For Starters: Essential definitions
Granularity. Granularity is how ‘high-definition’ your data is in. If the data is more summarising, you loose granularity, the more specific, you have a lower level of granularity.
Data field: Column
Record: row
Main Course: What you can do with the meat of your data?
Merge:
Bringing your data together. If you want to merge different data fields into one data field (like an IBAN number or username), use a calculated field and simply add the data field names to each other…
IBAN: [Country Code] + [Check Digits] + [Bank Code] + [Sort Code] + [Account number]
If you merge your data by merging fields (using ctrl), the data fields will overlay each other. It will look like one of your data fields has gone missing. Look out for that if you do it by mistake!
Aggregation:
When you aggregate data, you are reducing the granularity of your data because you are losing some information. This can be a great tool if your dataset has too much going on! Think of this statement before making an aggregation:
'Aggregated field' BY the 'group field'.
The group field(s) is the one(s) ‘in-charge’. It is this data field that controls the granularity of your dataset going forward. This will be a categorical data type.
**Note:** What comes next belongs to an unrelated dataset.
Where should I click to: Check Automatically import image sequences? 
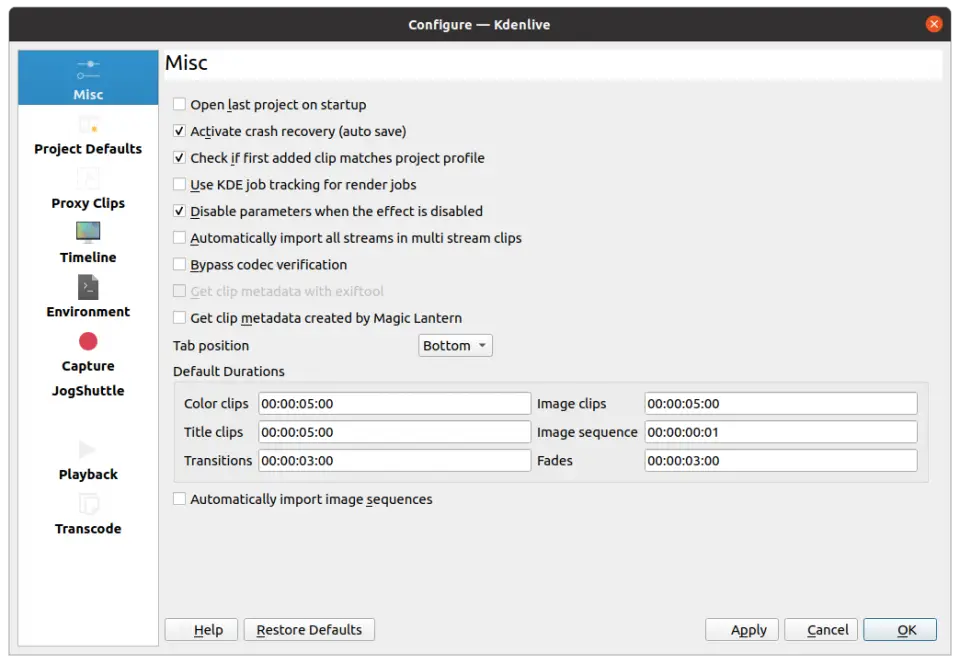click(179, 498)
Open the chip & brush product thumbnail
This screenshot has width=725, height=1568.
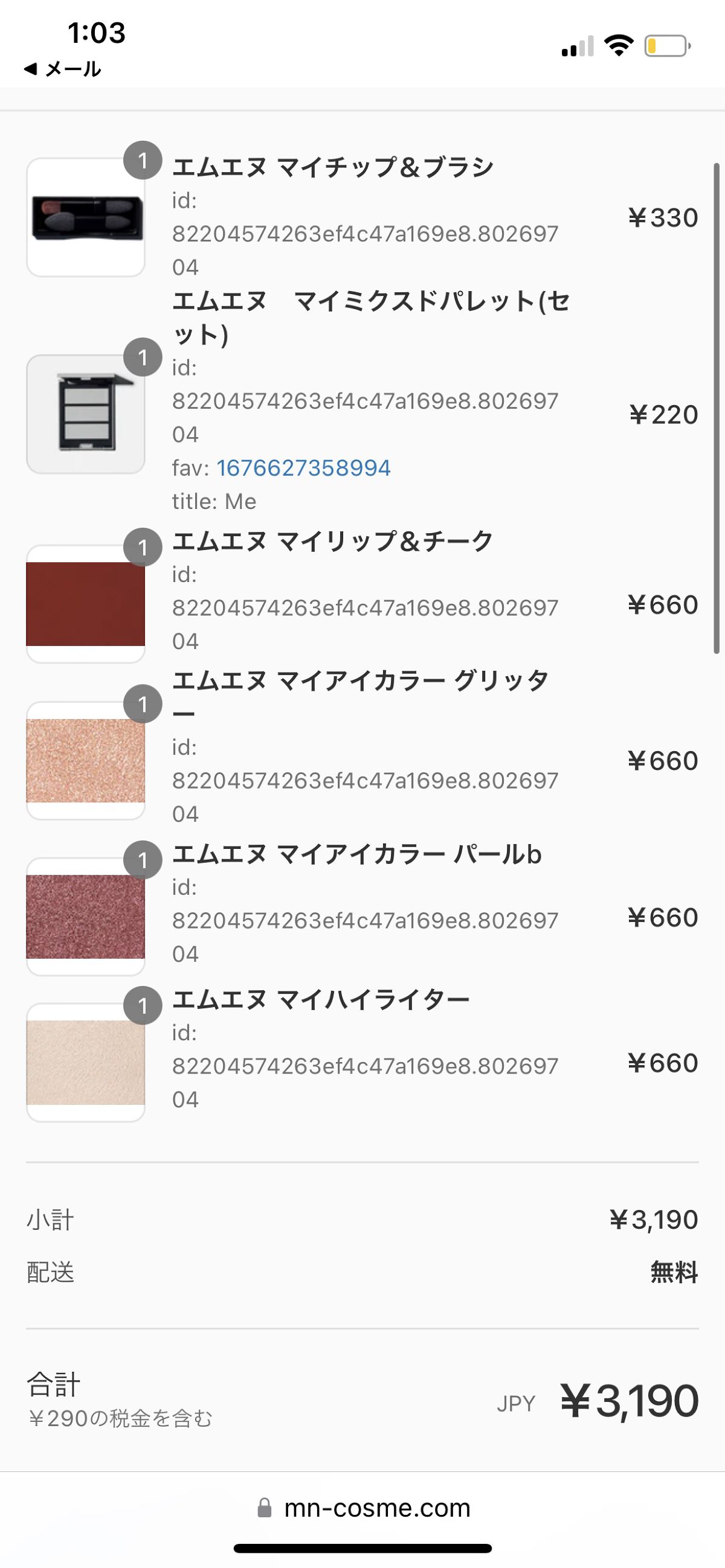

You want to aggregate when you are summarising or accumulating datasets e.g, changing sales by product to sun of sales. Here you aggregate ‘sales’ BY ‘product’.
Pivot:
You can pivot from ‘columns to rows’ or ‘rows to columns’. Remember to change the default depending on the type of pivot you are asking Prep to do.
Pivoting is very helpful if you want to change the axes of your table, or to pull out information to focus on, so that future analysis becomes easier.
Join:
Combining two different datasets. There is normally a shared data field (or more) in both datasets, that can act as a point of reference to make sure they join properly. This is an inner join.
Union:
New tables/ information can overlay on an existing data set. Ideally, the new data you are adding needs to have the same data fields, for a seamless addition.
Dessert: The sweet essentials
Calculated fields:
IF()
Based on specified criteria, if the criteria is present, THEN you can assign it a specific ‘name’ ELSE you can give it a different ‘name’. End.
ROUND()
Wrap your calculated field in this function to round the numeric data. Need to specify to how many decimal places (,1).
DATEDIFF()
Very handy to work out the number of days between two dates. E.g. the shipping time of a product: [shipping date] - [order date]
Don't forget the TIP: My lessons learnt from this week.
Tableau Prep should be used for transforming/ preparing your dataset only. Don’t try to start analysis because you will loose too much granularity and won’t be able to analyse anything in Tableau Desktop.
Plan what question(s) you will want to ask of the data/ consider the user’s needs. Please refer to my blog ‘Put Yourself in the User’s Shoes.’ Once I have cleaned up the dataset, my next thought is how am I (the client) going to use this dataset? What data fields do I need? What numeric data do I need to have ready for analysis?
And with that, your data should be transformed.